• _Brief_
Write out the lines below word for word, starting at the line that contains "Choose Create shortcut in context menu" and continuing through the final line. Leave the pictures out of your answer.

• _Exercise inputs_
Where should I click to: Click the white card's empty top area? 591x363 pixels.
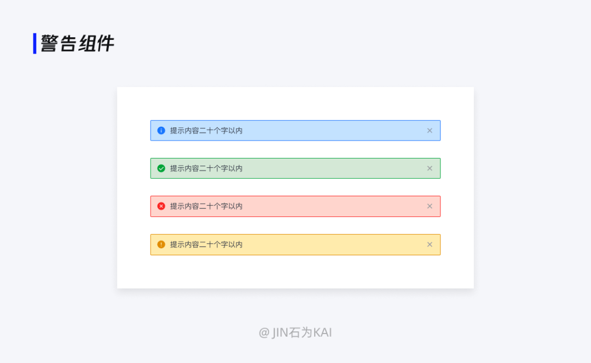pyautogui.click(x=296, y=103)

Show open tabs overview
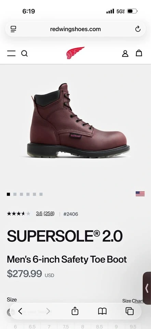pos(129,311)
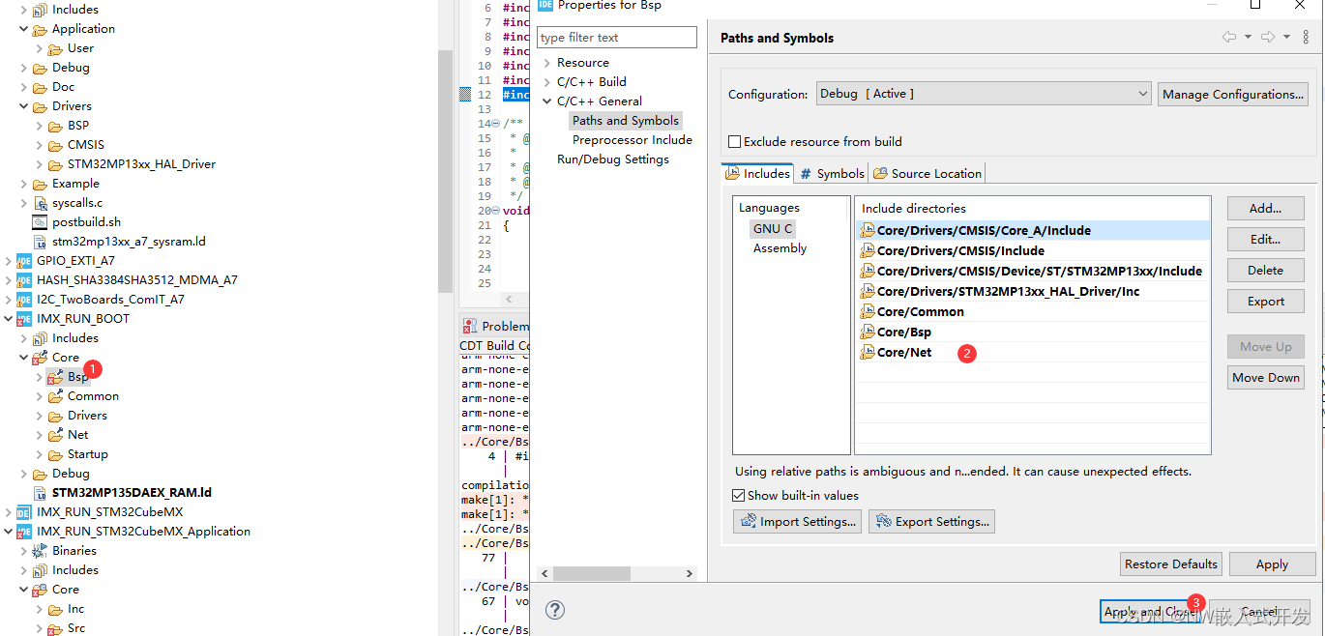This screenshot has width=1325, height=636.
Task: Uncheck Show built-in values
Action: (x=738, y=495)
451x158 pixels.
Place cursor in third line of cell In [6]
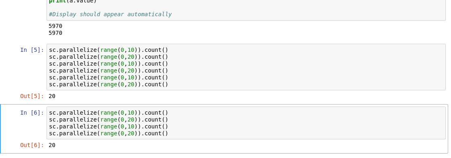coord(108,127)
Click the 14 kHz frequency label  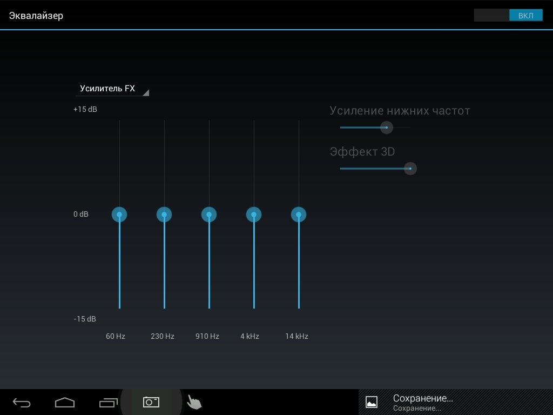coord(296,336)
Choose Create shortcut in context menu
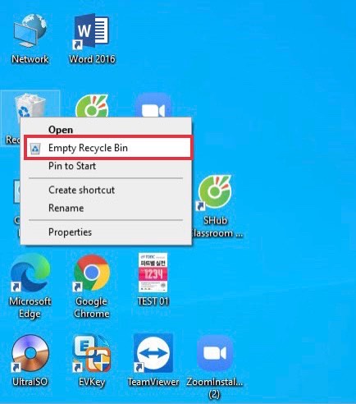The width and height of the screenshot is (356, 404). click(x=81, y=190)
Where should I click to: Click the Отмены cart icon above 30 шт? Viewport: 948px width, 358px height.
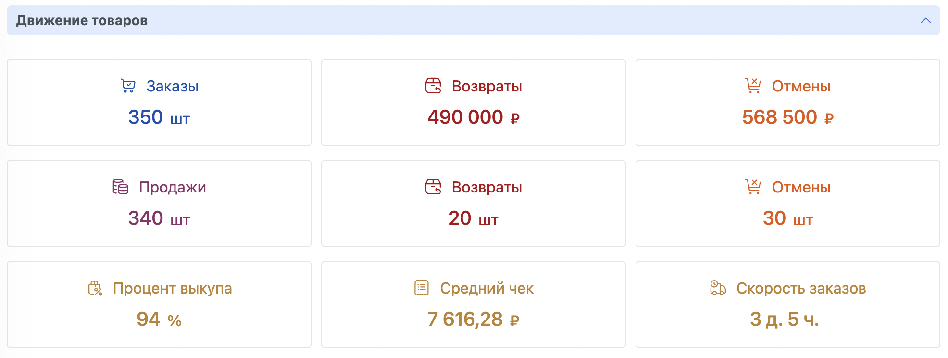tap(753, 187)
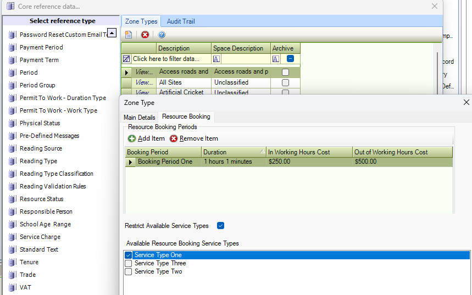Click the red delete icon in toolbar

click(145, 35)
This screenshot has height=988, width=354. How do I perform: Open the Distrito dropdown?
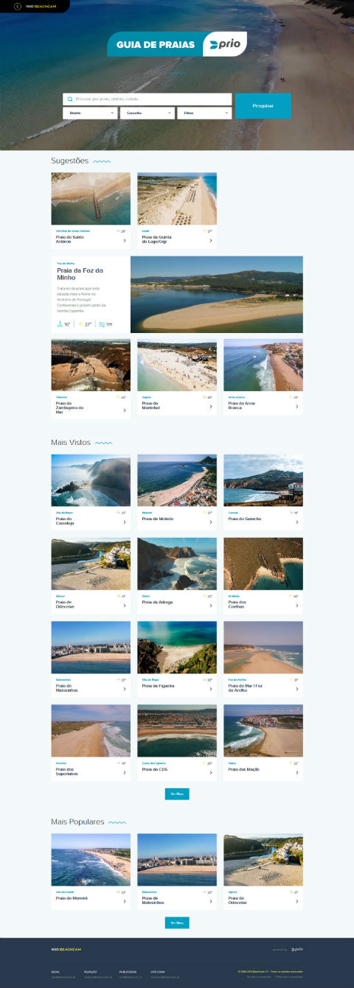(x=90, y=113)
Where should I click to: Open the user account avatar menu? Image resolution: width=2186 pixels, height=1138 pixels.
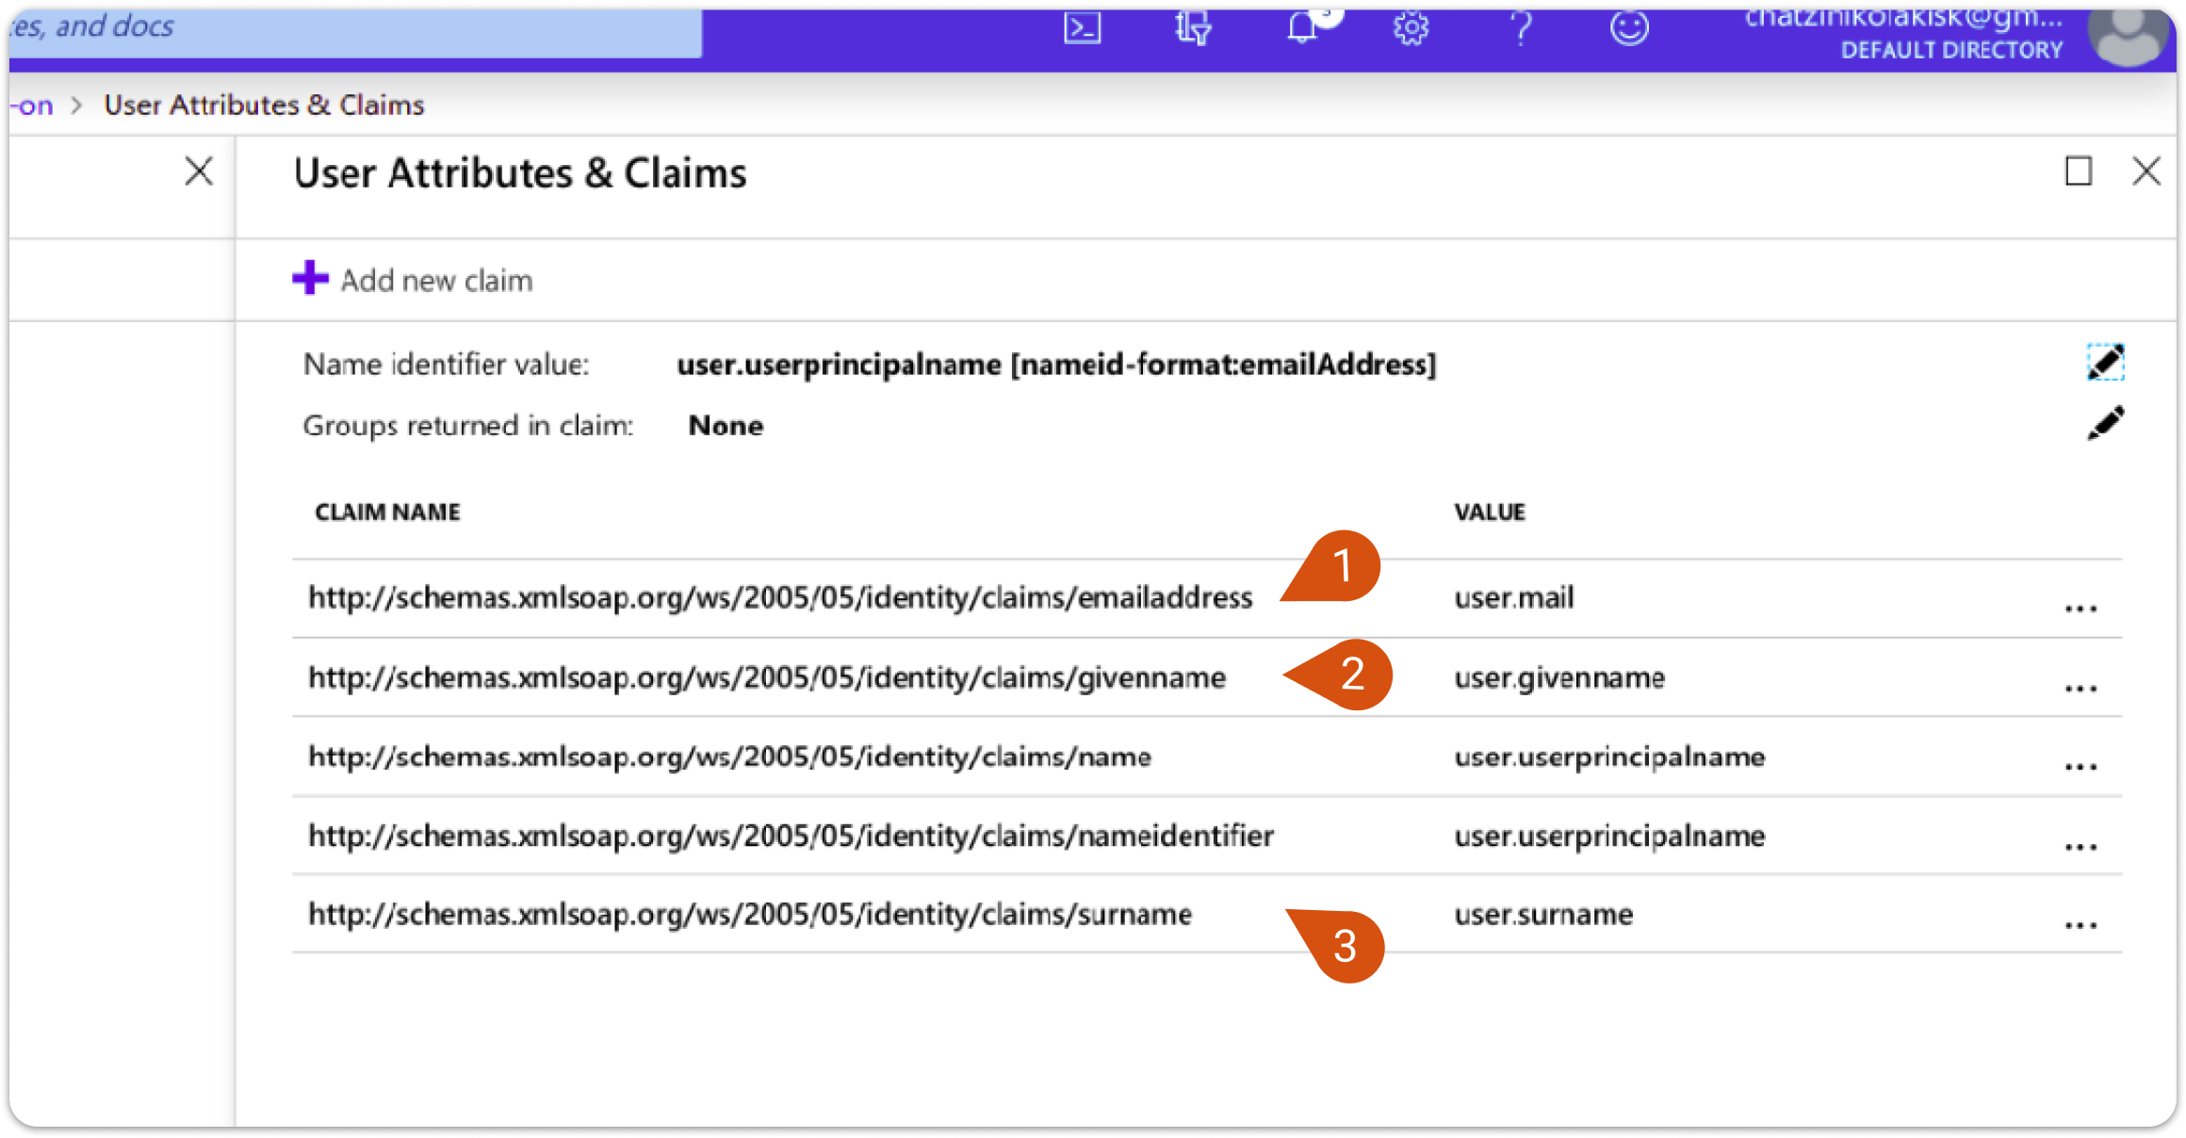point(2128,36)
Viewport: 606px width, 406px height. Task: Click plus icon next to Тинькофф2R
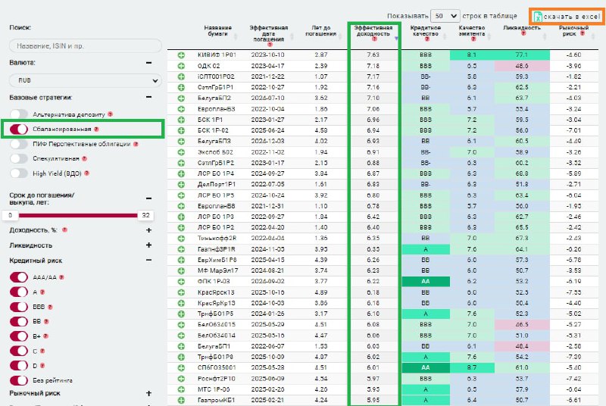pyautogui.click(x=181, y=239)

• _The output_
Choose Create shortcut in context menu
The width and height of the screenshot is (356, 404). click(x=81, y=190)
Where should I click to: Click the Отмены cart icon above 30 шт? Viewport: 948px width, 358px height.
tap(753, 187)
Click the red delete icon in toolbar

click(145, 35)
This screenshot has height=988, width=354. How do I perform: Open the Distrito dropdown?
(x=90, y=113)
Where should I click to: Open the user account avatar menu? Image resolution: width=2186 pixels, height=1138 pixels.
point(2128,36)
Viewport: 606px width, 406px height. Task: Click plus icon next to Тинькофф2R
pyautogui.click(x=181, y=239)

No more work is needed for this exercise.